The Air Purity notice has caused some confusion around divers having scuba cylinders tested and failed, writes Dave Moran.

The Air Purity notice was the result of WorkSafe New Zealand issuing a Hazard Alert on the December 23, 2016.

WorkSafe were once again (first notice issued Dec 11, 2009) bringing to the attention of the dive industry the international concerns regarding cylinders manufactured from aluminium alloy 635, which is known to be used in cylinders manufactured between 1972 and 1988.

This notice was in response to an incident in August 2016, in Sydney, New South Wales, when a Luxfer cylinder ruptured during filling, causing serious injury including a partial amputation of a leg.

Year of manufacture and specification information is stamped in the neck area of a dive cylinder. Typically marked as: MM YY or the DOT special permit (SP), or exemption (E) markings.

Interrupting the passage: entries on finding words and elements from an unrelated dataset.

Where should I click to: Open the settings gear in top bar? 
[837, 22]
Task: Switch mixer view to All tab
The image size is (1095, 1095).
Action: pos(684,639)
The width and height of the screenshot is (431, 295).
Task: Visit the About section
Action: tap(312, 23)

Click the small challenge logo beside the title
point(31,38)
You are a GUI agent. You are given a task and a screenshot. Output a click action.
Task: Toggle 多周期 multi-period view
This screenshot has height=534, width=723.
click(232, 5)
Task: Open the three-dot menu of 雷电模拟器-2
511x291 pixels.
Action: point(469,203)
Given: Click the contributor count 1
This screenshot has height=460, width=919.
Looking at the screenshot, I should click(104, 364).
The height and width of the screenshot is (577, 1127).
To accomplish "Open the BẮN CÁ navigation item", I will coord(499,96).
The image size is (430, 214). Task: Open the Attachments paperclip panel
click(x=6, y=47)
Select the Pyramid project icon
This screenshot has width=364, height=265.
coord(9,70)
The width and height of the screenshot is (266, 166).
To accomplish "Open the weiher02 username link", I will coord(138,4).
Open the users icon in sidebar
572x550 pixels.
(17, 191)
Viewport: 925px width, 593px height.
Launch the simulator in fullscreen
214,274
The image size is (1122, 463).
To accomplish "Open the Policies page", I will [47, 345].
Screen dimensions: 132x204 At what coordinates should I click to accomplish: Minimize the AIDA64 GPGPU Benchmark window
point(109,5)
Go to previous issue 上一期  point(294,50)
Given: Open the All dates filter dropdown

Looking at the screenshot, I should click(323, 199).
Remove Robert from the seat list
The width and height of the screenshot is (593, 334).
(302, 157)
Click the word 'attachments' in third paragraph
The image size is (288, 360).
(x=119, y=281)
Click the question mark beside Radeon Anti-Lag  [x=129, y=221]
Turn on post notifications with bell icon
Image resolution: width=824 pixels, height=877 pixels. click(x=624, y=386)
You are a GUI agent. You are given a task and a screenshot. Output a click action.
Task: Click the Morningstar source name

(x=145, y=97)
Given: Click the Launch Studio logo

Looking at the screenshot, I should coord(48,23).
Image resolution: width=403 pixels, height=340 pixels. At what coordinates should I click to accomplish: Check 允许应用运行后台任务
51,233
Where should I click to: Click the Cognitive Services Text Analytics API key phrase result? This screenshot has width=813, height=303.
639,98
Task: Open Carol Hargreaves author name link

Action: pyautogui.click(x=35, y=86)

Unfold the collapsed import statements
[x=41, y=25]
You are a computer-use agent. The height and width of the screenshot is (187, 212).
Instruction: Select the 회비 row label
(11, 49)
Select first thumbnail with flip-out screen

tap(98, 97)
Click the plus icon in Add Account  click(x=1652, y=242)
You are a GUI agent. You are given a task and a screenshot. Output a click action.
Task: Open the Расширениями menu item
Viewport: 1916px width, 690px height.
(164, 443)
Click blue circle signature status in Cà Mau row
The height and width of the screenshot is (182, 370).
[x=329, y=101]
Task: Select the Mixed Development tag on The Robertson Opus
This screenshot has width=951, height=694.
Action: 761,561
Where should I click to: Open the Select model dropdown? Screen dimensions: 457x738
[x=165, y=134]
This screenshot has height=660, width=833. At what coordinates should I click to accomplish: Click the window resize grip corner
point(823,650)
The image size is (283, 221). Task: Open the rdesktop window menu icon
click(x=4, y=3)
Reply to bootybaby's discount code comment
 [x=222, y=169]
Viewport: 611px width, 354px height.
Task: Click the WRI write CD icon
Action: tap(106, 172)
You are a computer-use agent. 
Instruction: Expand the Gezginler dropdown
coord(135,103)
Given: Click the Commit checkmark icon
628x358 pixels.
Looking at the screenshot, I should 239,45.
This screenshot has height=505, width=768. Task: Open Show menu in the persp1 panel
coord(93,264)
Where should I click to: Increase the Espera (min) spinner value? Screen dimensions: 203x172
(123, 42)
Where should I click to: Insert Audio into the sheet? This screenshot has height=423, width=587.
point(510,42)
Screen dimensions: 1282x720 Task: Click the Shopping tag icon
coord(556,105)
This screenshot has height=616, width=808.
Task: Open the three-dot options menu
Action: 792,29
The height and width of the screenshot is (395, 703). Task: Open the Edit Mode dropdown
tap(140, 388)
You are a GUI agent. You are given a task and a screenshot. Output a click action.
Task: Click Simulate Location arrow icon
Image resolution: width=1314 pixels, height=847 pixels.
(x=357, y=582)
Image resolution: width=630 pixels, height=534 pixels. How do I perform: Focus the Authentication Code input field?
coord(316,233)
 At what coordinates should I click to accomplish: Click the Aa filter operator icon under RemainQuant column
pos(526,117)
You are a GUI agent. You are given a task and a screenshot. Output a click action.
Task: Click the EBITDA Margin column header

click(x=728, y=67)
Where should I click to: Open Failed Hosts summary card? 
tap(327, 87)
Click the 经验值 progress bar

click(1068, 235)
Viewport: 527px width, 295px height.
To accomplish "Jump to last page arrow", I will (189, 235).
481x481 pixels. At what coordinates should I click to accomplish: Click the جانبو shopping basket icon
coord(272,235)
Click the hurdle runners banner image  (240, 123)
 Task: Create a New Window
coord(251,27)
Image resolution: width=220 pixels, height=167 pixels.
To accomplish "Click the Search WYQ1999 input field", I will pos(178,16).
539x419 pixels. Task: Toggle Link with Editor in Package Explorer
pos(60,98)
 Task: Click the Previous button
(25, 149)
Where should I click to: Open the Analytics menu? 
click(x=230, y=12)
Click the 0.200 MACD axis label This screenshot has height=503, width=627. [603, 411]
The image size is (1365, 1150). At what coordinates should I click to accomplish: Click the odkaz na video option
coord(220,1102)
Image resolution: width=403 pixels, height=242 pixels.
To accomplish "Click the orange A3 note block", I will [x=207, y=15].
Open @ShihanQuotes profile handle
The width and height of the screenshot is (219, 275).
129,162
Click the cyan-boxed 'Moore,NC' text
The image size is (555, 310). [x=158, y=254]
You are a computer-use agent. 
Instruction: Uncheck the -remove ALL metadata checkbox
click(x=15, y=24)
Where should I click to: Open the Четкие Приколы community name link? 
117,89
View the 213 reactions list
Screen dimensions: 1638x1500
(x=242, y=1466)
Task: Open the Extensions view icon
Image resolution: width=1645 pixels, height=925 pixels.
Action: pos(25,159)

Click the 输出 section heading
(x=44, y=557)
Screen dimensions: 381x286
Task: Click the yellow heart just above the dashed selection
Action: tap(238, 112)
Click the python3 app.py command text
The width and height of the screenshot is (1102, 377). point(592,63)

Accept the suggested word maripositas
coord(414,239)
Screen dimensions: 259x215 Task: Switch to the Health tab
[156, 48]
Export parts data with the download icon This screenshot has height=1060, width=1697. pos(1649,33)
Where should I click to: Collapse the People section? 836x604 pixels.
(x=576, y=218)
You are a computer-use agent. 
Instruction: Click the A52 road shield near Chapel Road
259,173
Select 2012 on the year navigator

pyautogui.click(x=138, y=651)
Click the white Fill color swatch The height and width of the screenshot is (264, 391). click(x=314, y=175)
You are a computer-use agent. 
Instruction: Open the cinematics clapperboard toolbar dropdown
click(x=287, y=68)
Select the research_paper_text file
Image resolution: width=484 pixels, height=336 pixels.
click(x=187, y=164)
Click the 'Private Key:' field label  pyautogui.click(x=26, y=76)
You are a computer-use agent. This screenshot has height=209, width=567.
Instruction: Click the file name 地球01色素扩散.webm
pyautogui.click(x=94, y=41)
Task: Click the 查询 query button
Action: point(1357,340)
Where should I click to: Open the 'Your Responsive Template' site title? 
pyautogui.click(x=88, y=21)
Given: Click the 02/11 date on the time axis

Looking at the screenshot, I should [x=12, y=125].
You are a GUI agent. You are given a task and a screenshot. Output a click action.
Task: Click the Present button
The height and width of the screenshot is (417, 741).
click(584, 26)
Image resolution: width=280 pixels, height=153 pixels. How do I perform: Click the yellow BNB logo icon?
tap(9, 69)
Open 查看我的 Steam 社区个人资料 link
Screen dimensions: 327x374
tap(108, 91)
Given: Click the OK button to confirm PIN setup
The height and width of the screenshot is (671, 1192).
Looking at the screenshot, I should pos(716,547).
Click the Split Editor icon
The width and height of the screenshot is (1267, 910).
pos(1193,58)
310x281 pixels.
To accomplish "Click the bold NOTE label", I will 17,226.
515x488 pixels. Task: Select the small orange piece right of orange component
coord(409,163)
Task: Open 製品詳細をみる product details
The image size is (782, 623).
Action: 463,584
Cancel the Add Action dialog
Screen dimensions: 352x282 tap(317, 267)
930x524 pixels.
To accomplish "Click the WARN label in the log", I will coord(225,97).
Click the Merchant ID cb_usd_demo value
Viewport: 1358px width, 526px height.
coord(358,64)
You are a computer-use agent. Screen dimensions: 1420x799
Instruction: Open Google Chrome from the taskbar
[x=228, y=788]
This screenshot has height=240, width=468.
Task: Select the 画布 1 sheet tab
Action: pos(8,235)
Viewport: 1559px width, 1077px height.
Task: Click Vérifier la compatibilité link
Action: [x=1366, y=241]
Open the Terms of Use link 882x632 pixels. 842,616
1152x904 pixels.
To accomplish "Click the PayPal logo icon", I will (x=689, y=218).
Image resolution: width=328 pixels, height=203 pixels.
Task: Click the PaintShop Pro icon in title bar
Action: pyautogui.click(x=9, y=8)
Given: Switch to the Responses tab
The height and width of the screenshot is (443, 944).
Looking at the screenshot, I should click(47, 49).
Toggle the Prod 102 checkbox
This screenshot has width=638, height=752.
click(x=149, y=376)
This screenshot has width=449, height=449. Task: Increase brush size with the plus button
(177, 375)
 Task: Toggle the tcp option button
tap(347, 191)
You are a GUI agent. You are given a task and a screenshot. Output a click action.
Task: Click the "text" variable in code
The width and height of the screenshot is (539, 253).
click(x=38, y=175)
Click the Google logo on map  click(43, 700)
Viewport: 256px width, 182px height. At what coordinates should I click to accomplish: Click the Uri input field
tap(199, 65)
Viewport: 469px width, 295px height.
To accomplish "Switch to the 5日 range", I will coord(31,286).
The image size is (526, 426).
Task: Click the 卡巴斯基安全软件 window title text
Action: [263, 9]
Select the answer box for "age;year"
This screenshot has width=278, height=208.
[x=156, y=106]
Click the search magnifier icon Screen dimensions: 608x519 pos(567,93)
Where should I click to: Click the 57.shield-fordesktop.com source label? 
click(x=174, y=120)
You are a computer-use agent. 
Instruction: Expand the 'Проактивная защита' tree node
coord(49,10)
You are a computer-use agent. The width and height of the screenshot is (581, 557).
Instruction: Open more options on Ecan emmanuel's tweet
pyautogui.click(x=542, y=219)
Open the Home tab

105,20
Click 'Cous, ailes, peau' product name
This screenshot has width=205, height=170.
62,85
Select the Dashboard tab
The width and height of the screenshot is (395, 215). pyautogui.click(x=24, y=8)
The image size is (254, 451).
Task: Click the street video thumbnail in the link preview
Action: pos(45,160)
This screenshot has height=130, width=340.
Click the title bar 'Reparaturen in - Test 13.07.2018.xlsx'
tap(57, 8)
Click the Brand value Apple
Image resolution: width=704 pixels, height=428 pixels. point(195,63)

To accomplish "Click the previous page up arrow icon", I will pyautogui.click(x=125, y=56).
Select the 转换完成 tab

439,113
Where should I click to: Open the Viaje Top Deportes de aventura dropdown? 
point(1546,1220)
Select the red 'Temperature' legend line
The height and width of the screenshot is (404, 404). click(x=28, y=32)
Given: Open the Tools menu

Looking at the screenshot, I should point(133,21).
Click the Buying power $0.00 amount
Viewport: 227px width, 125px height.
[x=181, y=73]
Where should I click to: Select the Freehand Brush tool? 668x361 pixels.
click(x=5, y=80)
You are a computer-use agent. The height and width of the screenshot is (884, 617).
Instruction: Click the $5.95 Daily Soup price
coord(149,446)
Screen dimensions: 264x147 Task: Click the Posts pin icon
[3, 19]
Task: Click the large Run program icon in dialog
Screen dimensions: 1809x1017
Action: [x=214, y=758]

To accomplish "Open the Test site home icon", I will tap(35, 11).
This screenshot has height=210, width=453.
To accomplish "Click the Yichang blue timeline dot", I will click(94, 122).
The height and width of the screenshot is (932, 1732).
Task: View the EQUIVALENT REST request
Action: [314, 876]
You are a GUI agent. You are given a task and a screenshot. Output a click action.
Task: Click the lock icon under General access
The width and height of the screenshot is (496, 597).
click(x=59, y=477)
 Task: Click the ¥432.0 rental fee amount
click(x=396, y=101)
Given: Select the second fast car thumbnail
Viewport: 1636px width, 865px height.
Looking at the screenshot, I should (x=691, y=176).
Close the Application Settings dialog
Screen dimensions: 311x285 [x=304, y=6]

WorkSafe have not banned the filling or testing of these cylinders. Note in their notice re: suspected cylinders, they add: “but not limited to” these types of cylinders.

WorkSafe has reinforced good practice procedures for preventing failures. Also noted is that a cylinder’s working life should not exceed 15 years, which is recommended by some cylinder manufacturers.

Dive stores audited by IANZ (International Accreditation New Zealand) have continued to test and fill cylinders that pass IANZ testing procedures. But as many divers have discovered, if they try and have their cylinder filled at a non-IANZ store, their cylinder will not be filled. There is a very strong rumour that WorkSafe will soon issue a Notice advising all auditing agencies to advise their customers (dive stores) not to test or fill certain cylinders.

The cause for these ruptures is mainly due to sustained load cracking – see: https://en.wikipedia.org/wiki/ Sustained_load_cracking

These cracks develop over time as a result of the cylinder being subjected to high pressures for prolonged periods of time. Many divers have cylinders filled to 3000psi/200bar stored for many months without giving them a second thought.

It is highly recommended, even if your cylinders are not currently identified in the list above, to only store your cylinders with pressure of around 500psi/35bar or less. Do not store your cylinder without any pressure (empty) as this can cause moisture to enter the cylinder.

The oxygen content in your cylinder can also drop below 21% over time due to internal cylinder corrosion. Check your cylinders NOW!

CHECK YOUR CYLINDERS FOR FOLLOWING NUMBERS: DOT: SP6498; E6498; E7042; E8107; E8364; E8422.